Data entries
- - - -

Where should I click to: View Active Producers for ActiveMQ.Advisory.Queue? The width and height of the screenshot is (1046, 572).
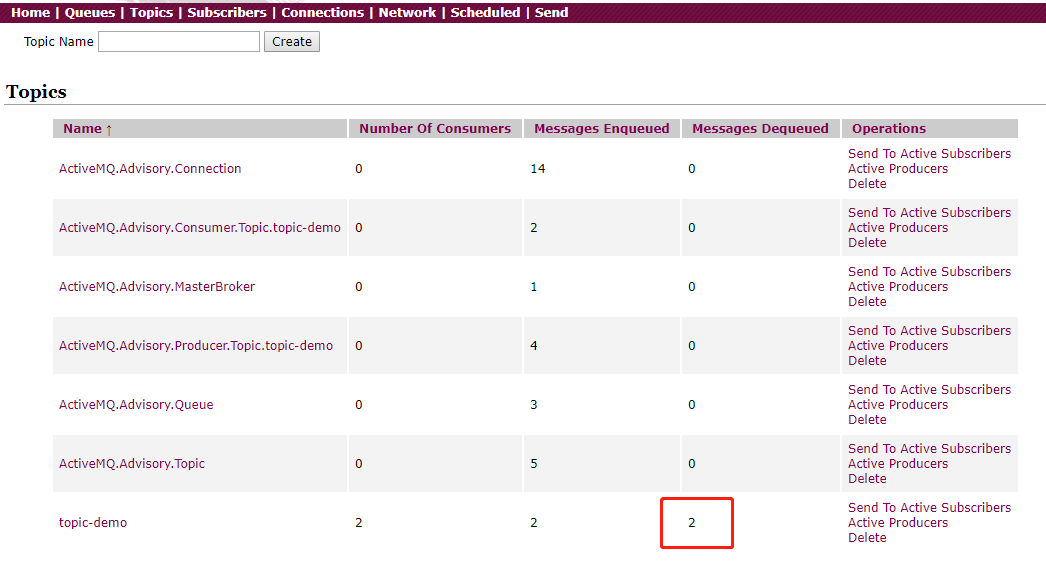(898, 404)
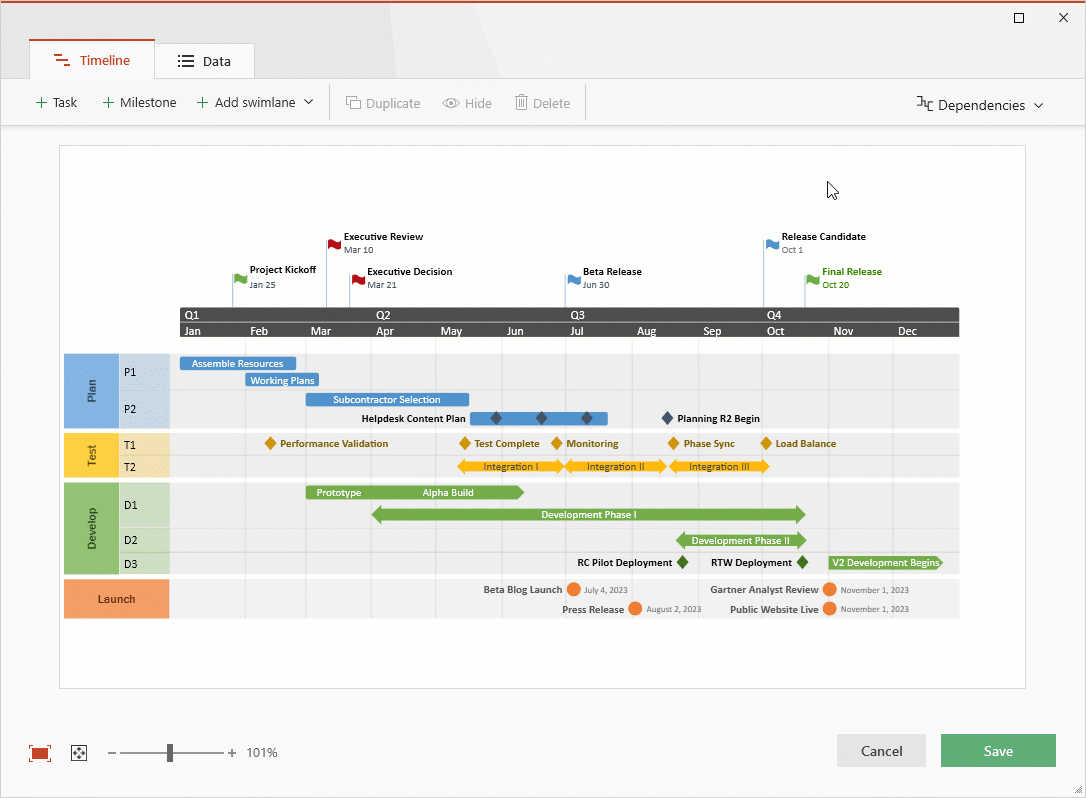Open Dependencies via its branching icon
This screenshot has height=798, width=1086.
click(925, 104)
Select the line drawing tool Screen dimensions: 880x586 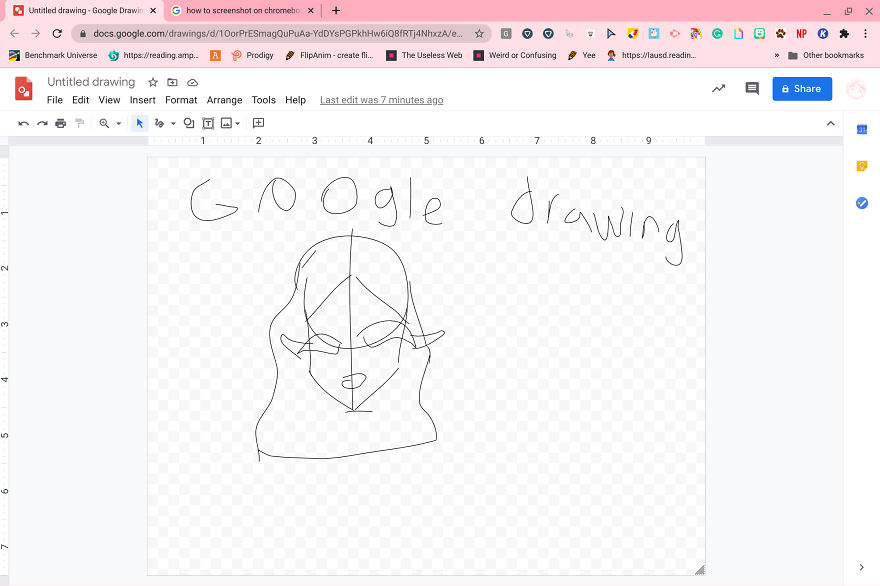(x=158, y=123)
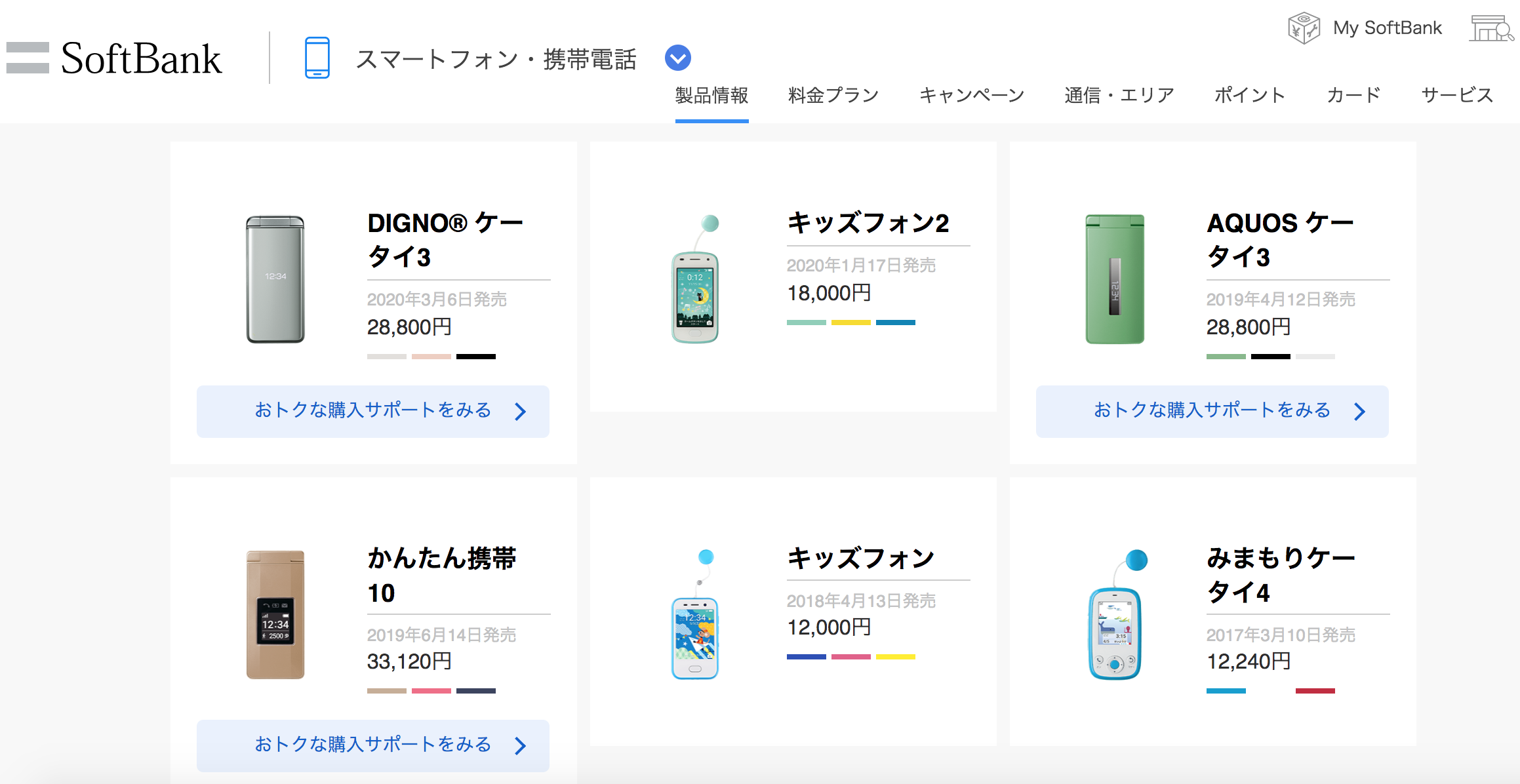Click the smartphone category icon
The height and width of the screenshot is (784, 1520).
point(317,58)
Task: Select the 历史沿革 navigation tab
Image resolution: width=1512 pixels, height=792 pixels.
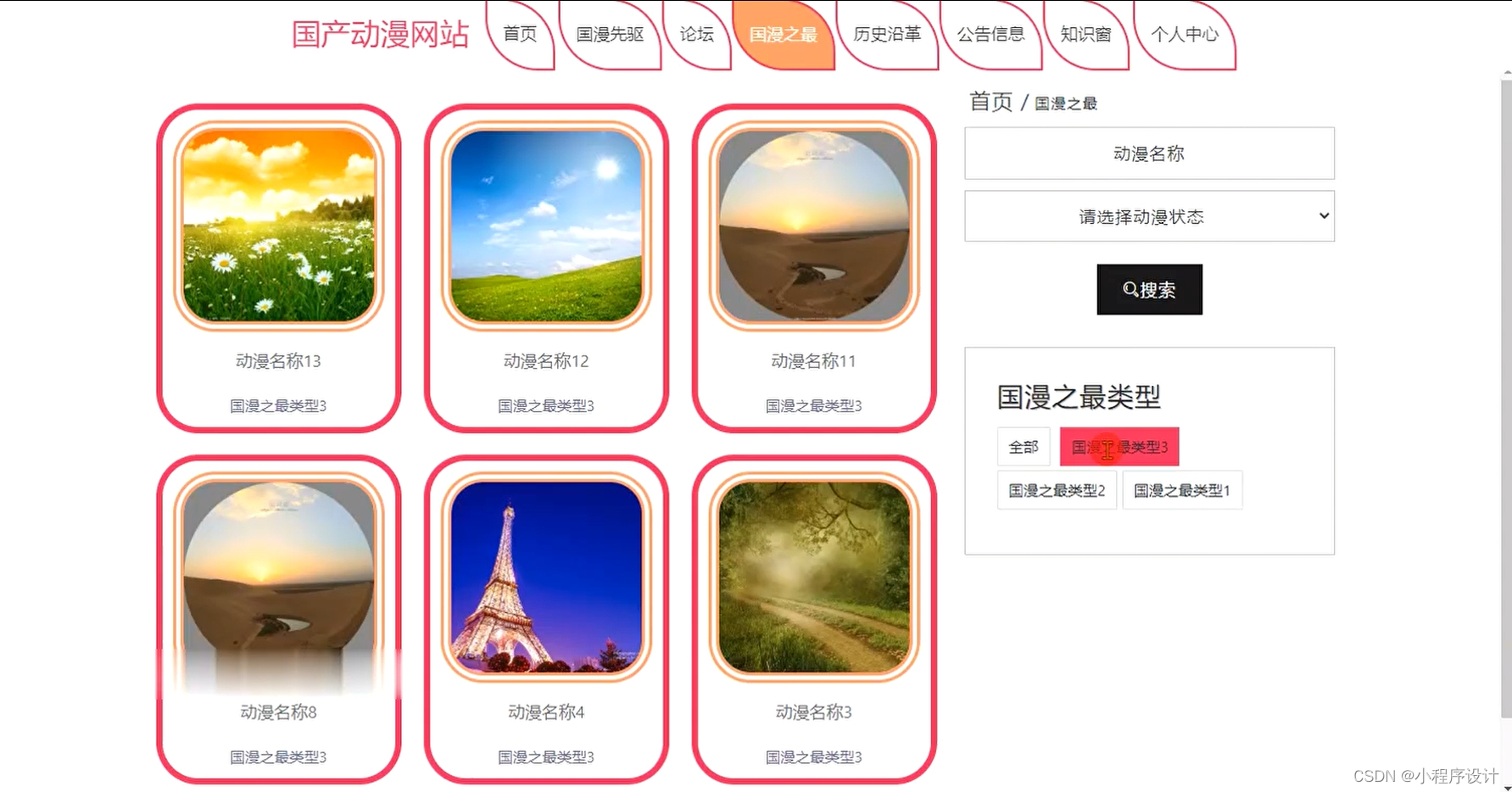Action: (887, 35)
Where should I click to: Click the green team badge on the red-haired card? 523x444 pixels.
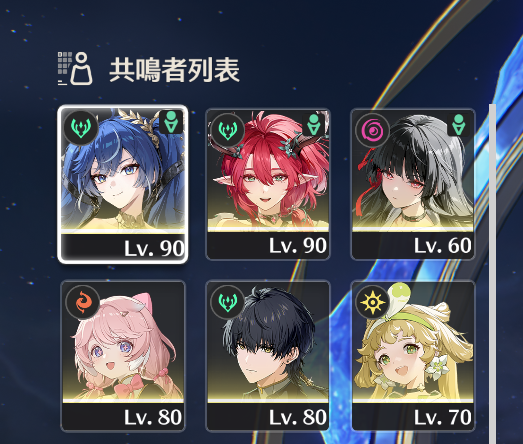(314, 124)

- - - -

WHAT IS EXPECTED:
Every line from the one containing "Image resolution: width=1512" through the last line of the records is to be reproduced exactly, with pictures left out and nothing else given.

SOLUTION TO THIS EXERCISE:
Image resolution: width=1512 pixels, height=792 pixels.
Action: (887, 35)
Where should I click to: Click the green team badge on the red-haired card? 523x444 pixels.
(314, 124)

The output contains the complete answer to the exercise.